The Special Rapporteur of the Informal Interactive Hearings of Civil Society, Cathi Tactaquin, said she hoped the Dialogue will be a crossroads between “simply talking and action.” She also expressed her support for Mr. Ban’s report and reiterated civil society’s readiness to engage with the UN on this issue.

Also today, a UN Committee appealed to all countries to join a treaty that protects the rights of migrant workers, who are often the victims of exploitation and abuse.

“The International Convention on the Rights of Migrant Workers and their Families (ICRMW) is one of the core international human rights treaties,” said Chairperson Abdelhamid El Jamri on behalf of the Committee on the Rights of Migrant Workers.

“Ratifying this treaty does not commit States to giving migrant workers special treatment. It does not create new rights nor establish additional rights specifically for migrant workers. What it does do is give specific form to standards that protect all human beings so they are meaningful within the context of migration.”
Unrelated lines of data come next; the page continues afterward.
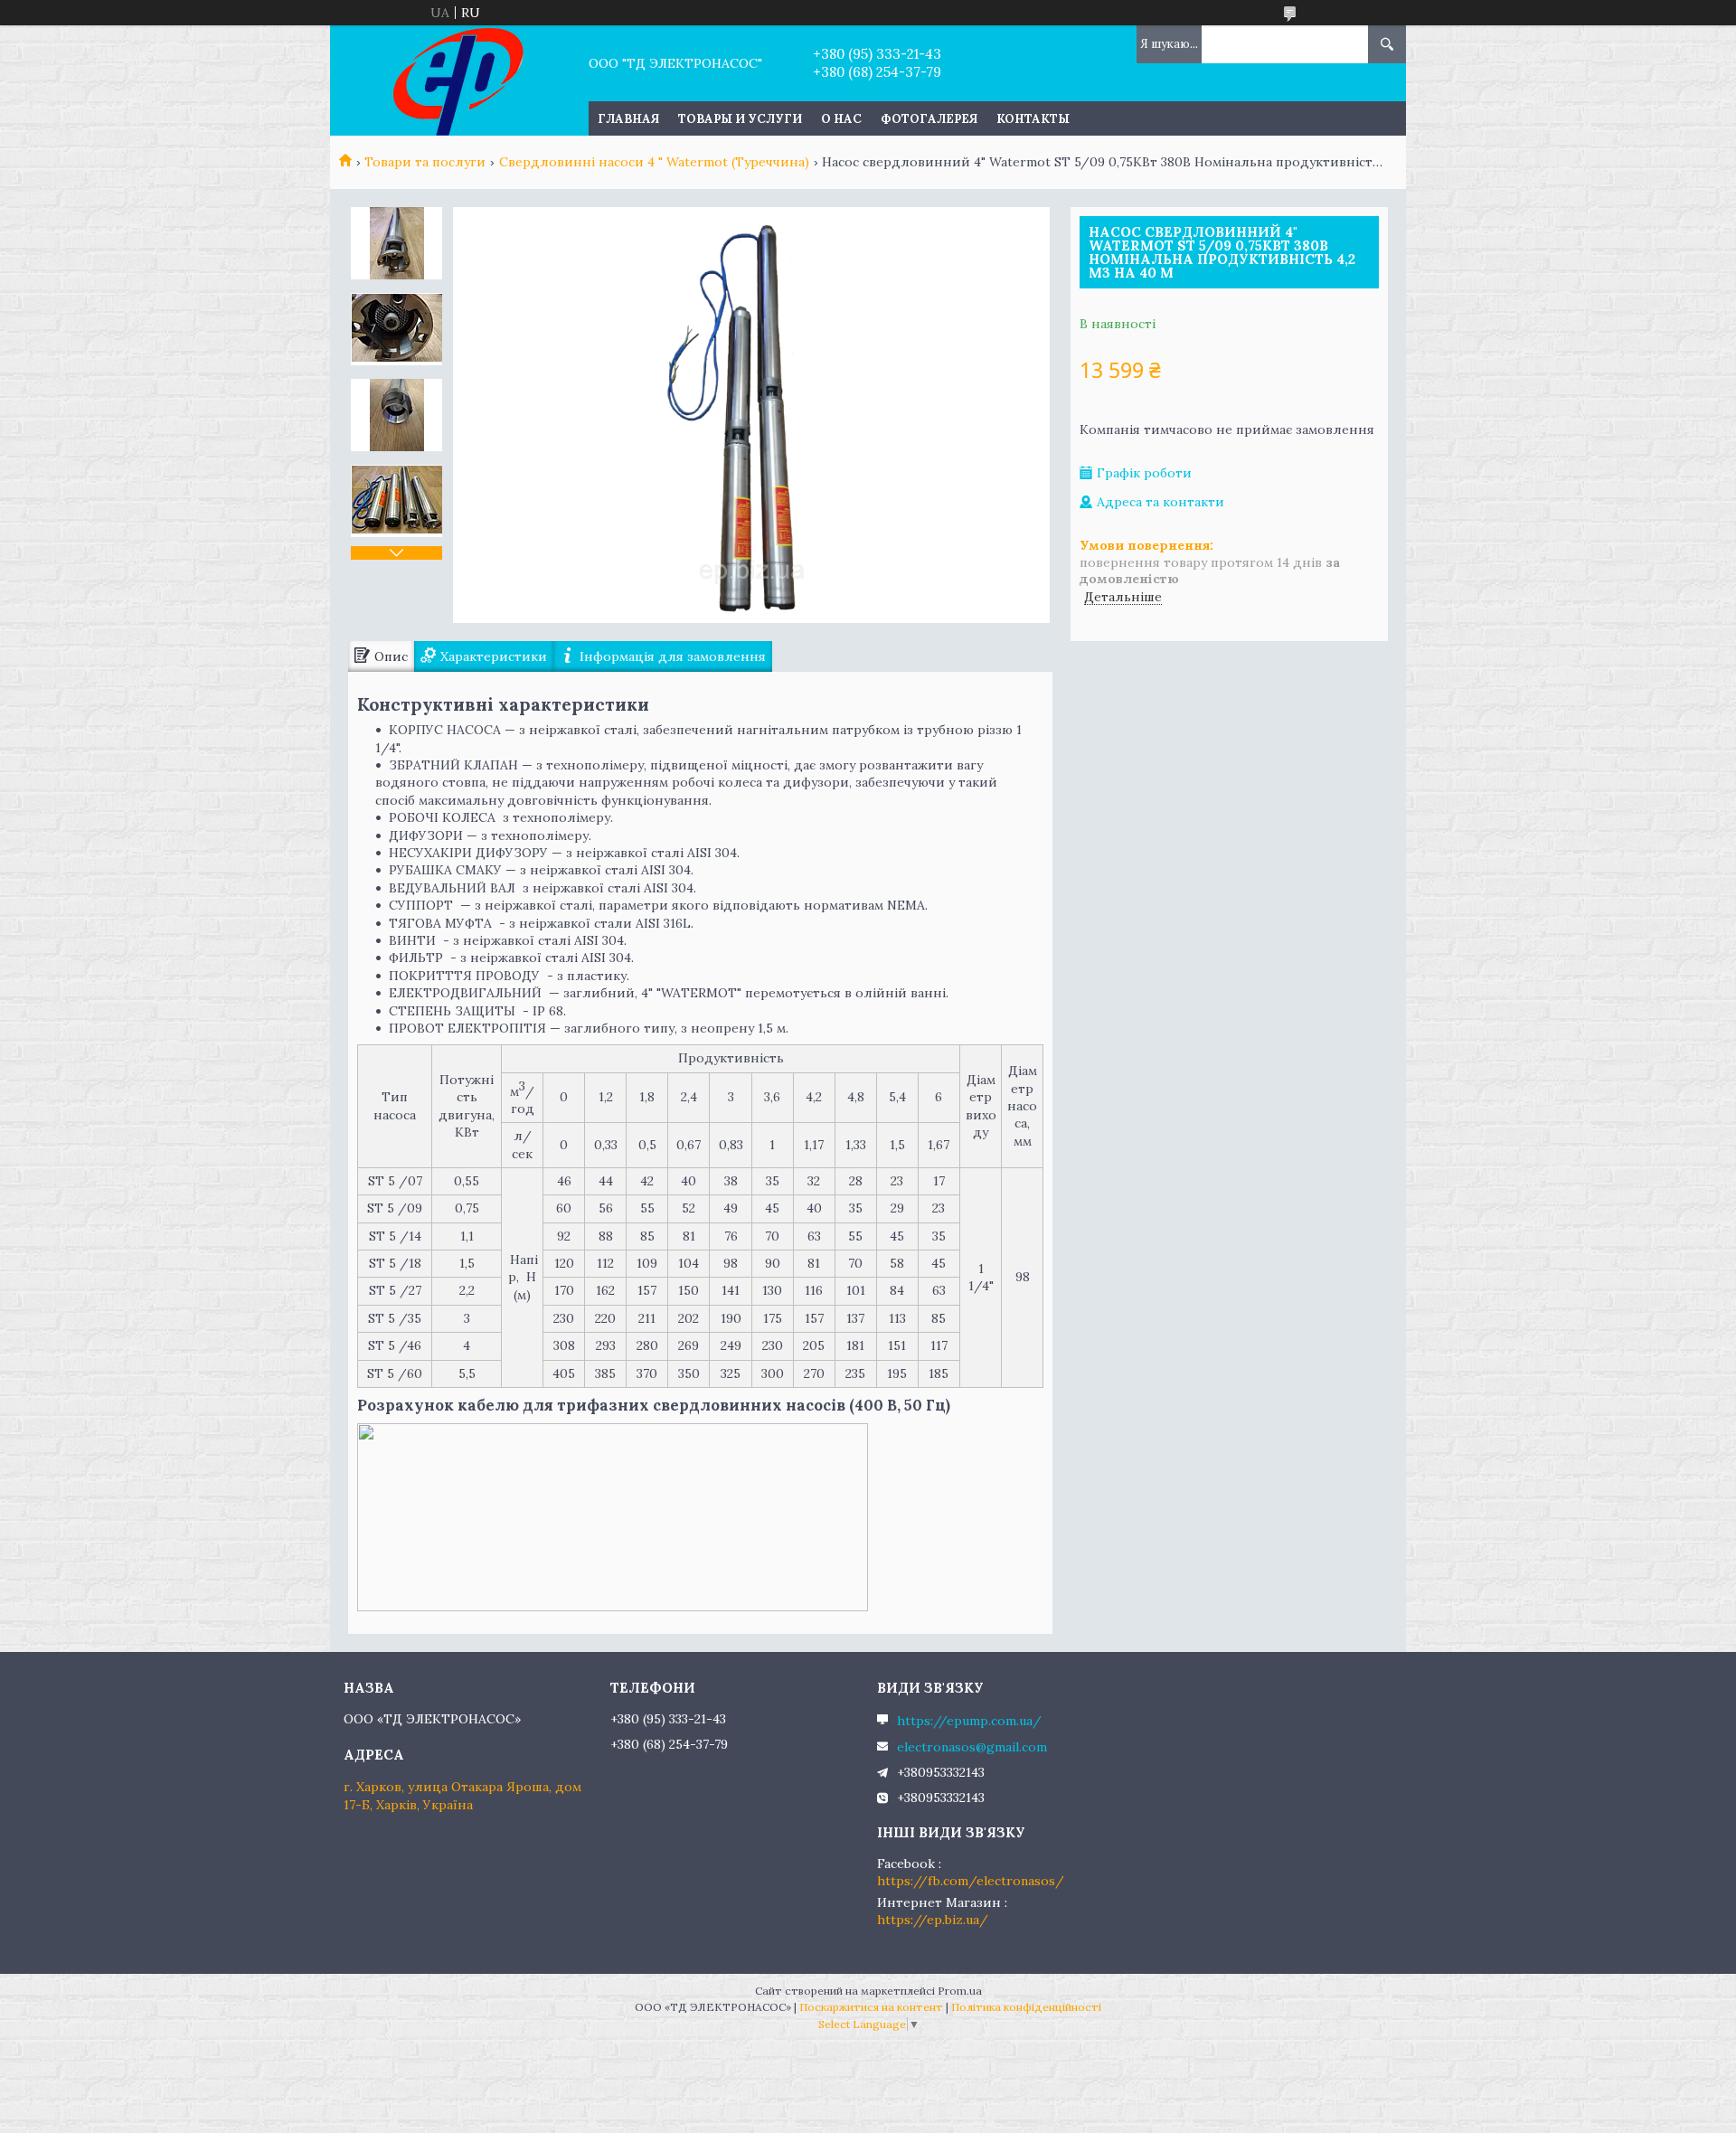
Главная (628, 119)
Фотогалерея (929, 119)
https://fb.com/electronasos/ (970, 1881)
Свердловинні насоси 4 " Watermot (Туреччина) (654, 162)
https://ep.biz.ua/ (932, 1919)
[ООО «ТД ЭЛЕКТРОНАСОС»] (459, 80)
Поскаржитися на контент (871, 2007)
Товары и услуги (740, 119)
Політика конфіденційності (1026, 2007)
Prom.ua (960, 1990)
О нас (841, 119)
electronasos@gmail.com (972, 1747)
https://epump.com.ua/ (969, 1721)
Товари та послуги (425, 162)
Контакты (1033, 119)
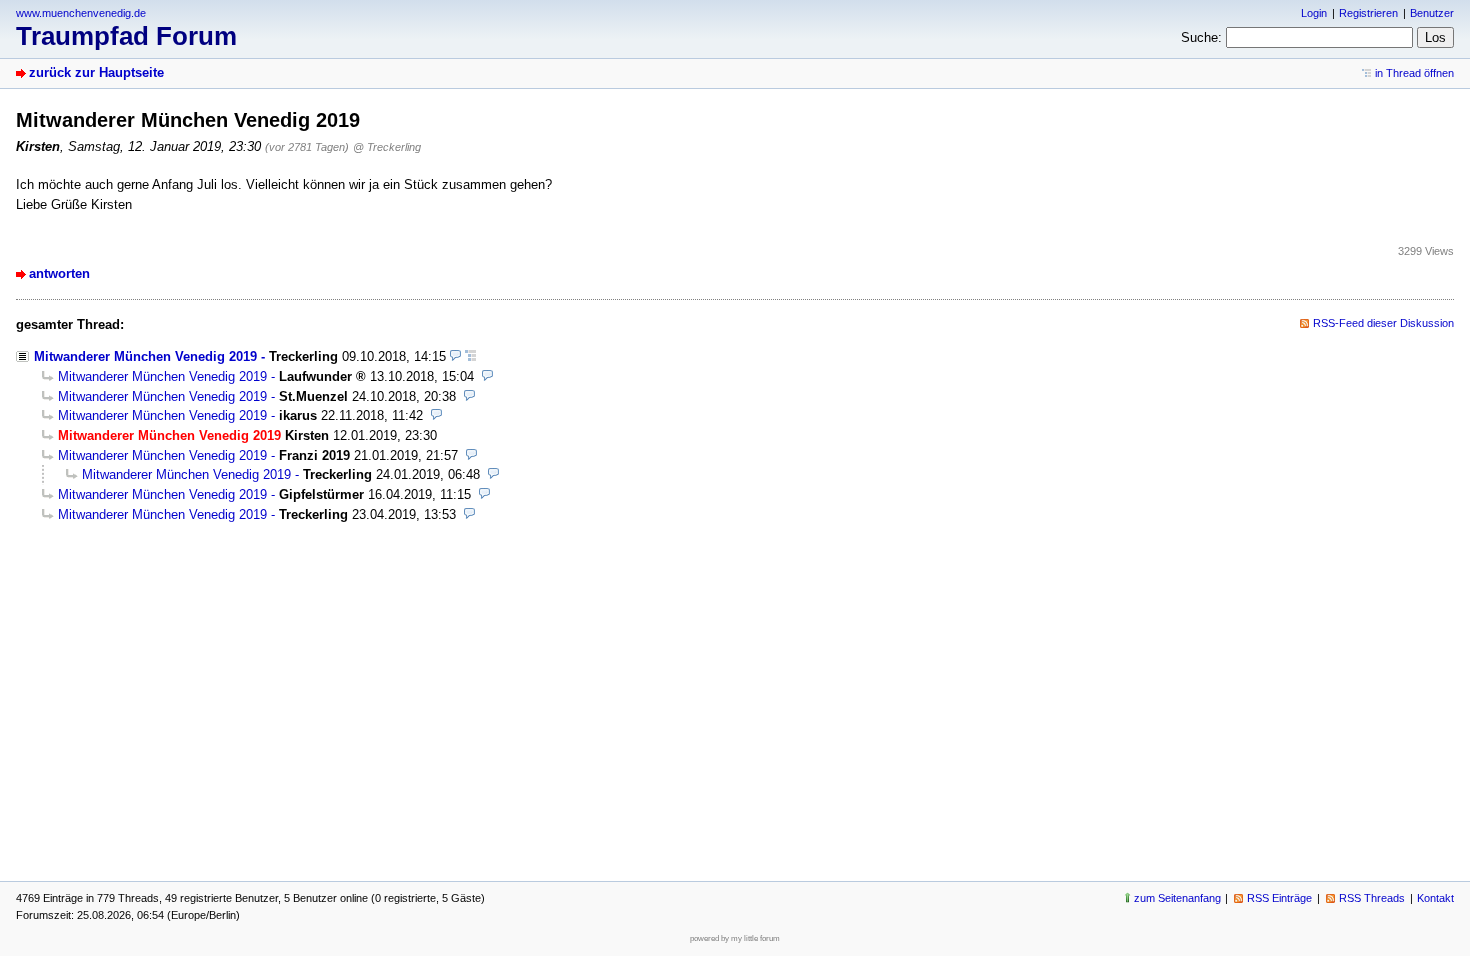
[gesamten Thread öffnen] (470, 356)
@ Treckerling (387, 147)
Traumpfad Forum (126, 36)
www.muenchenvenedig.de (81, 13)
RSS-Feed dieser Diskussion (1383, 323)
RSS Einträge (1279, 898)
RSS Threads (1372, 898)
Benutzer (1432, 13)
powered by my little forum (735, 938)
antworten (59, 273)
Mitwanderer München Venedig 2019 (145, 356)
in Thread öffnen (1414, 73)
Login (1314, 13)
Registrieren (1368, 13)
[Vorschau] (455, 356)
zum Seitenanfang (1177, 898)
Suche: (1201, 37)
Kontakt (1435, 898)
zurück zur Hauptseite (96, 72)
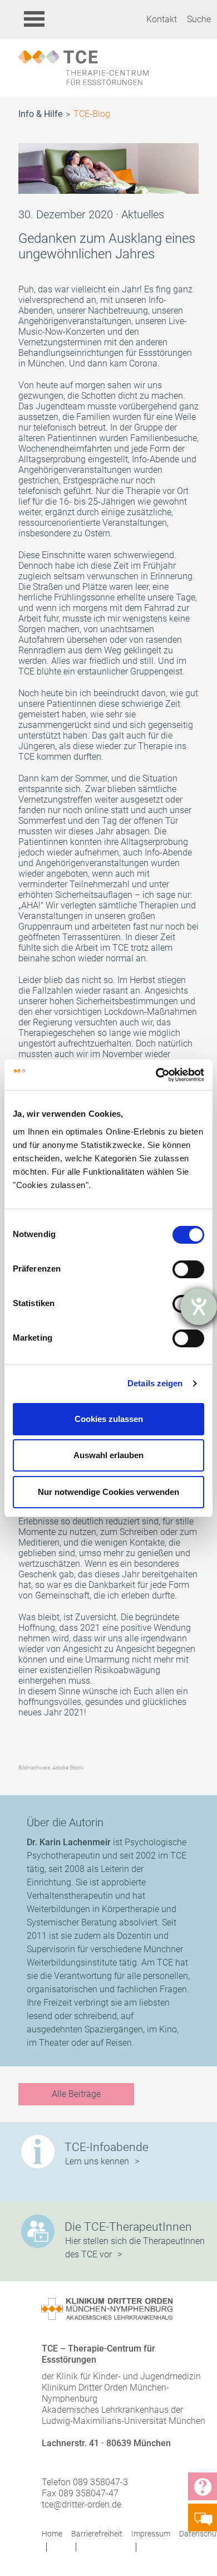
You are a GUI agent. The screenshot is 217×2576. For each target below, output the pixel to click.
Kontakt (161, 19)
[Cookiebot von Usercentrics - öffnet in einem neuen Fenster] (156, 1075)
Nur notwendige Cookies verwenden (108, 1492)
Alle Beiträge (76, 2094)
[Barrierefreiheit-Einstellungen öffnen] (198, 1306)
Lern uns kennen (97, 2161)
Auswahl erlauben (108, 1455)
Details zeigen (155, 1383)
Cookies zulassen (109, 1419)
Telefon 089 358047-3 (85, 2482)
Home (52, 2533)
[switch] (188, 1269)
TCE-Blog (91, 114)
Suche (199, 19)
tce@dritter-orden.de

The Convention, in force for a decade, has been ratified by 47 States. However, no major destination countries, among them the United States, member States of the European Union and Gulf countries, have ratified it, even though it reflects the rights set out in other core human rights treaties to which many States are already party.

“Migrants are not commodities. They not only contribute to the economic development of their own country and their host country, but keep host countries demographically young, enrich their cultures and add to their productive capacities,” Mr. El Jamri said. “But in order for migrants to be able to make this contribution, their human rights must be protected and respected.”

The Committee, composed of 14 independent human rights experts, oversees implementation of the Convention by States parties. Many of the States parties are not only nations of origin but now also transit and destination countries given the changing patterns of migration.